▸ **About this exercise**: Take the lines below between the one holding "Riot games tft" and the one holding "Retrouvez facilement votre", inclusive, and copy them exactly. Add nothing.

▸ **Supplied data**:
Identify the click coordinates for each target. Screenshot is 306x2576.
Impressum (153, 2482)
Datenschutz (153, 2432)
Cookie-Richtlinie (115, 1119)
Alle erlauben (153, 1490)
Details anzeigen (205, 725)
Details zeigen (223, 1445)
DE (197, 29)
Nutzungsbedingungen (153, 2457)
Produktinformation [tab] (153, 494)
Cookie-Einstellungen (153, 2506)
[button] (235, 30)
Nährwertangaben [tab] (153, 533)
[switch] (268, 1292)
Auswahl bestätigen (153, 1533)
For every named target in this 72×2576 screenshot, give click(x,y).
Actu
--
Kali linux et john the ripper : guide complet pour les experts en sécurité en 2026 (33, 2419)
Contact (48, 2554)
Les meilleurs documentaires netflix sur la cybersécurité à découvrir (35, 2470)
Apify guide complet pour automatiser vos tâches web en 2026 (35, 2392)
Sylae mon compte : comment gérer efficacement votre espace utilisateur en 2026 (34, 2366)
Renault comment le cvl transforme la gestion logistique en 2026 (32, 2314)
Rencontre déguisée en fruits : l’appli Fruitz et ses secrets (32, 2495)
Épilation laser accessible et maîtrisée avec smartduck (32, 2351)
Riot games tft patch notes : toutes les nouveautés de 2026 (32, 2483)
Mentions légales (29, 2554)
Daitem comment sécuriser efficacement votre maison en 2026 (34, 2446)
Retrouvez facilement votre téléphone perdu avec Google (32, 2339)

▸ **Answer section**:
Riot games tft patch notes : toutes les nouveautés de 2026 (32, 2483)
Mentions légales (29, 2554)
Daitem comment sécuriser efficacement votre maison en 2026 (34, 2446)
Retrouvez facilement votre téléphone perdu avec Google (32, 2339)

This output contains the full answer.